The financial sector is in need of ethical leaders. And it has one in Fabio Barbosa, who is using his long-standing experience in sustainability to forge the future for Brazil’s third largest bank
Fabio Barbosa likes to buck the trend. When his fellow bankers were leveraging themselves to the hilt, he was banging on about non-financial risk evaluation. As other banks invited in the latest market gurus to address their boards, he called in NGO leaders and environmentalists.
His commitment to long-term, responsible banking is not new. More than a decade ago, he presided over Dutch bank ABN Amro, which set a course to become “a new bank for a new society”. He took that same mission to Banco Real in 1998, following its acquisition of ABN Amro. As Banco Real’s chief executive, he oversaw a number of banking firsts, mostly notably in environmental risk analysis techniques.
Now he is focused on a new challenge. In October 2007, Banco Real was incorporated into Spanish banking giant Santander. Barbosa remained as head of the new outfit’s Brazilian operations. His goal is to see the resulting alliance become the “best bank in Brazil”.
The hallmarks of past experience are plain to see. As before, sustainability comprises his guiding light. Barbosa is a banker through and through. To be the best means generating the highest returns for shareholders. But it also means becoming a “reference for society”. Not a standard banking notion.
Not just about profit
The idea that profits and sustainability can sit side by side took his new colleagues at Grupo Santander Brasil a while to accommodate. To help matters along, Barbosa held weekly sessions with his senior management team to thrash through the merged entity’s mission and values. This was no impersonal conversation. Managers’ own ethical viewpoints were sought and Brazil’s social reality interrogated.
Barbosa applied the cold hard facts as well. In case after case, he demonstrated how companies that had a good social and environmental risk profile performed better over time. Low risk equals long-term returns. It is a formula his fellow bankers were quick to appreciate.
He cites the timber industry to make his point. Should Grupo Santander Brasil lend to a company that is cutting down the Amazon? Turn the question around, he says. Will such a company be doing business five years from now? “The straight answer back was ‘of course not’.”
Any initial resistance from the new team at Grupo Santander Brasil to the blending of sustainability and profit stopped there. “In reality, there are far fewer true dilemmas than false dilemmas,” he remarks. He’s fond of such management nuggets. “We live in the world of ‘and’, not in the world of ‘or’,” runs another.

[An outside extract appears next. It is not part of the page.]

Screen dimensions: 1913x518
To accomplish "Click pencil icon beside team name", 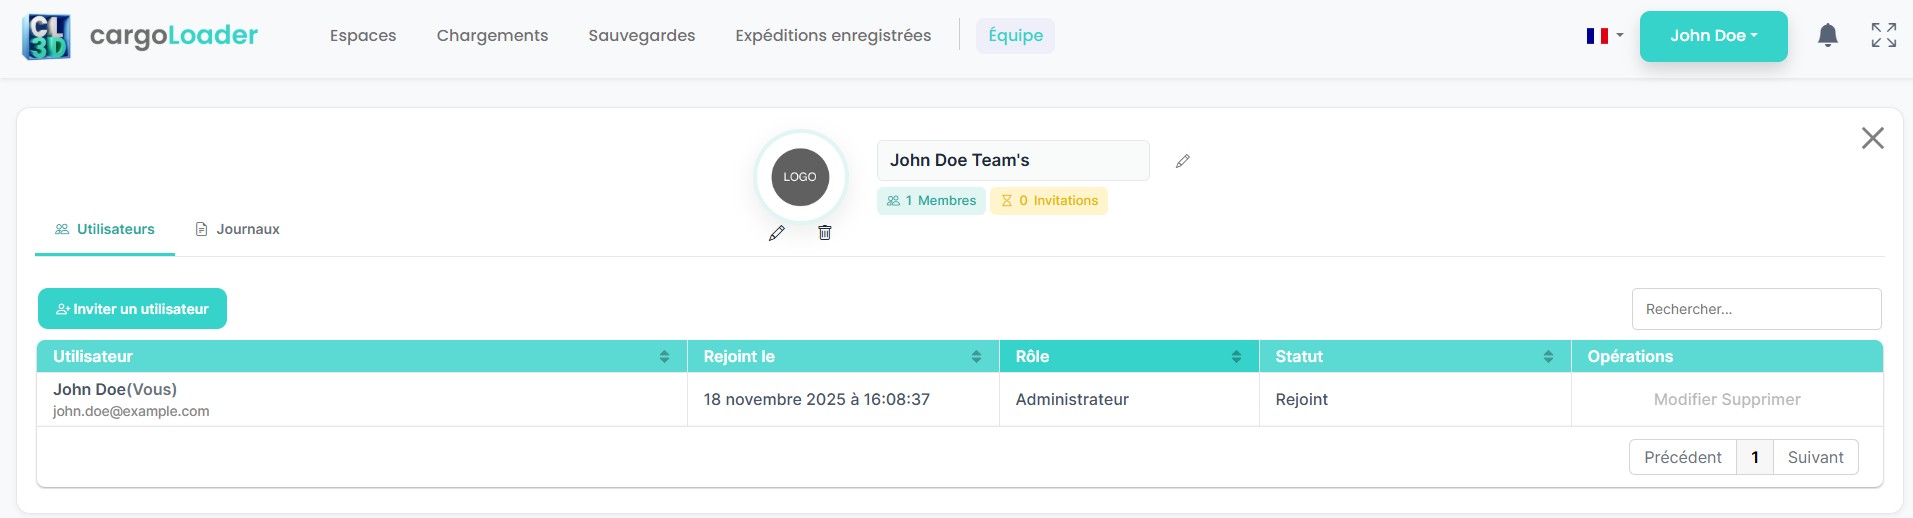I will coord(1182,161).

Embedding such thinking across the Brazilian bank became the next challenge: the “how” of sustainability, as Barbosa puts it, rather than the “what”.
Again, he has the lessons of Banco Real’s change programme on which to draw. He admits it wasn’t easy. With over 50,000 employees, Grupo Santander Brasil presented a different order of magnitude. But a good implementation strategy is a good implementation strategy, whatever the size. And Banco Real boasted one of the best.

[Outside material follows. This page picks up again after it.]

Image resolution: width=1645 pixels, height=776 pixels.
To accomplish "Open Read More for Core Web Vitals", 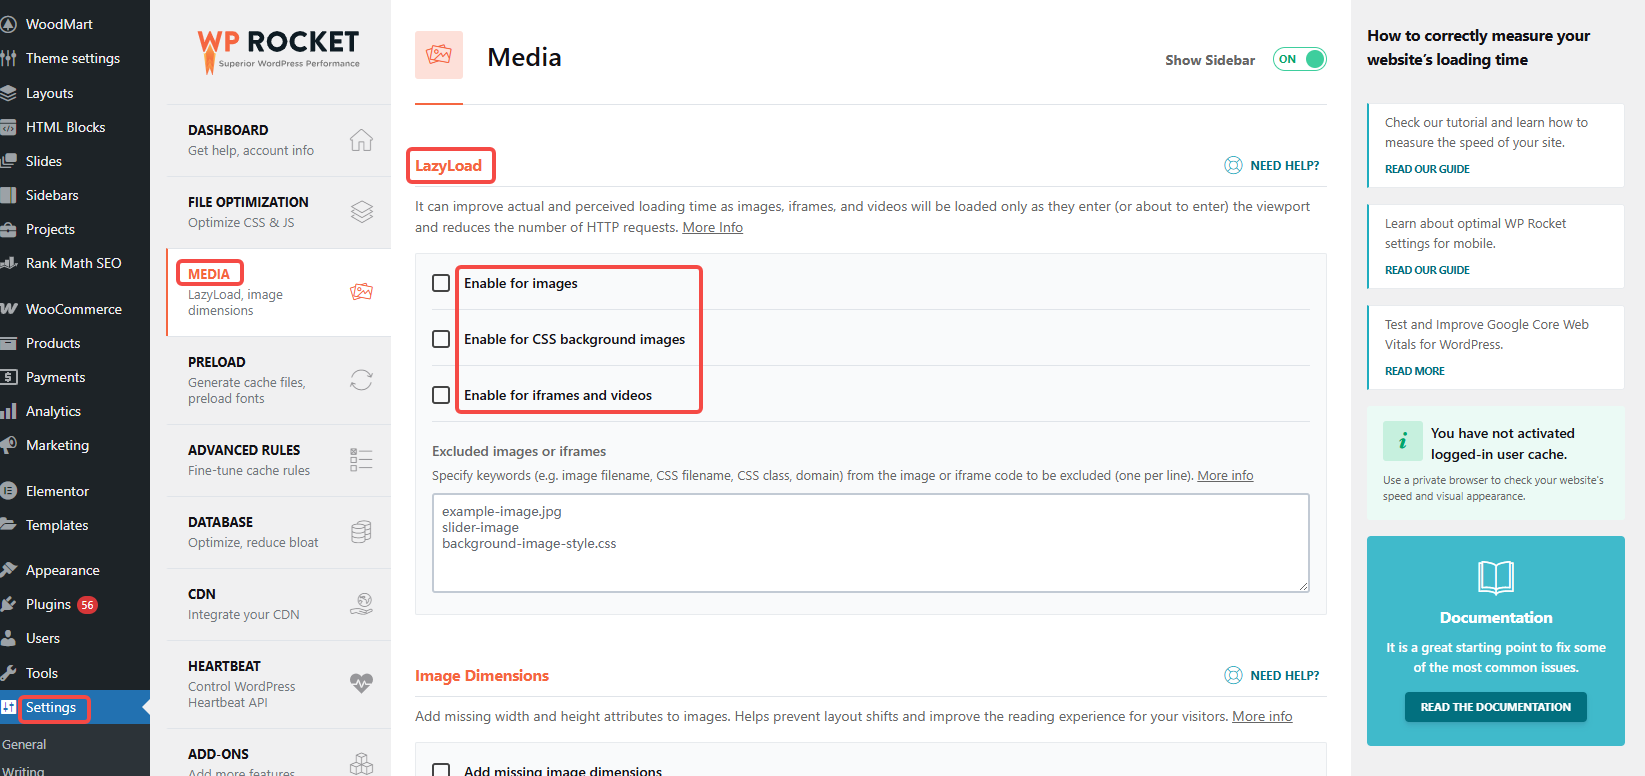I will [1414, 371].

At its centre lay training. Educating top-level management in the merged bank’s rejigged sustainability policies and practices topped the list. Over a five-month period, around 1,500 senior employees from across its corporate business took part in customised workshops. A separate training programme was designed for directors and managers in the bank’s retail network. For lower level employees, there was a combination of onsite and online training.
Sharing information with people outside the bank is also high on Barbosa’s list. “Dialogue” is a word that crops up half-a-dozen times in his conversation with Ethical Corporation. He has devoted much of his current three-year presidency of the Brazilian Federation of Bank Associations to the same theme.

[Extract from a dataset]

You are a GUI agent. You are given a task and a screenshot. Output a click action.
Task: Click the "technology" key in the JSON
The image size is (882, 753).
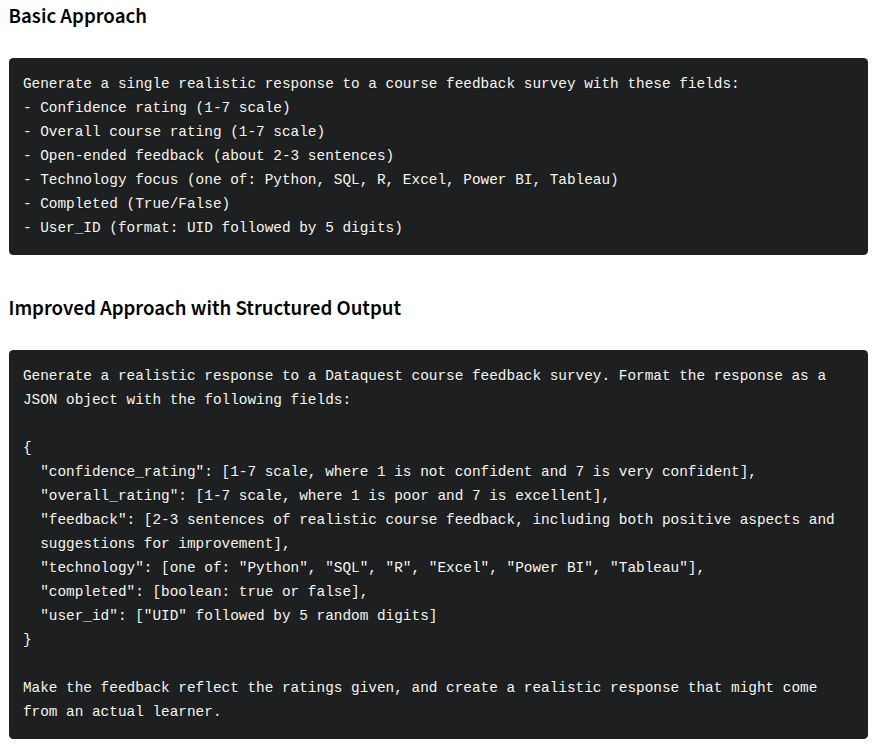pos(91,567)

And the recent banking crisis played into his hand. The reputations of financial institutions all over the world have taken a severe battering in the recent past. “Now banks have to consider how they interact with society. It [banking] can no longer be a closed business activity,” he says.
Driving the Grupo Santander Brasil’s outreach efforts is its Sustainability in Practice: Paths and Challenges programme, a collection of best practice on sustainability coined from Real and Santander’s combined experience.
This means more training. The bank held workshops for around 1,100 business people from across the country in 2008. More than 600 corporate clients and suppliers participated. A sustainability website with online courses, a best practice database and discussion forums accompanied the roll-out.
In addition, it has set up sector groups. The Brokerage Firms Group provides one such example. Formed by workshop participants, the group now works to disseminate Grupo Santander Brasil’s sustainability training in Brazil’s capital markets.
Underpinning the bank’s external engagement is another of Barbosa’s convictions: the need for transparency. In part, this derives from an awareness that social expectations are changing. Coupled with that comes the world of instant communications. No longer do companies have an “on-off switch”, he notes.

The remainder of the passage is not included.